Looking at the poor guy, is it too late to really do anything for him? I've had him for over 7 years and this is very unfortunate.

Any suggestions are welcome.

55 gallon tank, mostly Mbuna


----------



## triscuit (May 6, 2005)

Wow- that's bloated. 

My guess is that there's a bowel obstruction, and the best treatment I know is epsom salt. Epsom salt is a very effective laxative.

Stop feeding, do a very large water change, and with the new water, add 1 tablespoon of dissolved Epsom salt for every 5 gallons. Metro is a good drug for intestinal infections, but typically needs to be applied for 5 days or so in conjunction with salt and fasting.

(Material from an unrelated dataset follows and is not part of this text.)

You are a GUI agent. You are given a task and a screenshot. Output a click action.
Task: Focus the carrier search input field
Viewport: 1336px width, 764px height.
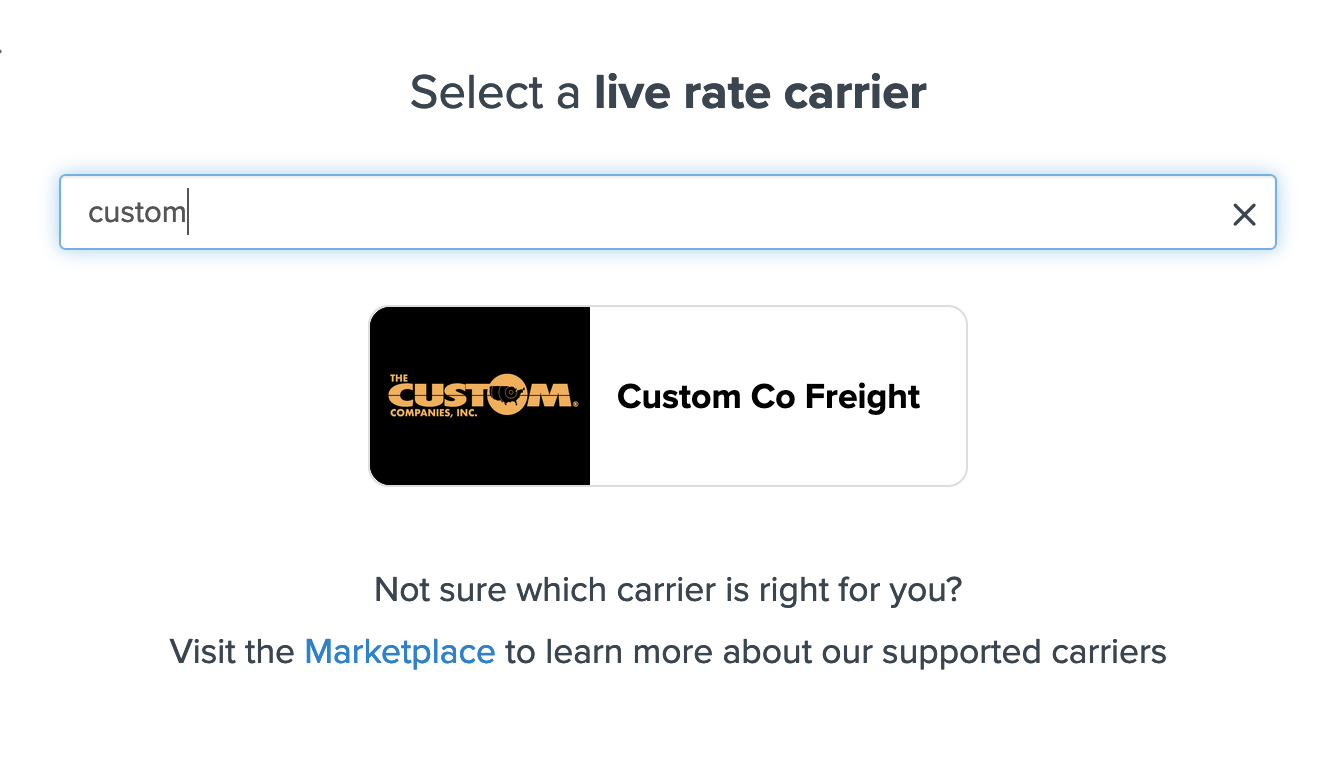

If you are brave, you may wish to try massaging the fish belly to see if you can get any feces out. I don't usually recommend this, but it has worked in the past. Make sure your hands are very clean and free of any soap or lotion. While holding the fish upside down in one hand, take two fingers on the other hand and GENTLY press with your fingertips at the gills and trace to the anus. It's best if you can do this under water, in a bucket, and then if anything comes out, throw away the water. You don't want to add that back to the tank.


----------



## benny71 (Sep 30, 2010)

Wow, I've never seen bloat even half that bad before. Poor fishy. 

Definitely use the epsom, but if you go the massage route(if I had a fish for 7 years, I'd probably try it), let us know how it works.

Good luck!


----------



## jordanroda (May 4, 2006)

Wow!
I never seen that!
he looks like he ate another fish his size  
do what Triscuit said


----------



## HDrydr (Mar 22, 2010)

dang!!! bloated!!! epsom salt has worked for me in the past... I have lost a pleco to a bowel obstruction that ruptured... good luck beautiful cat!!


----------



## jchild40 (Mar 20, 2010)

How did you make out?


----------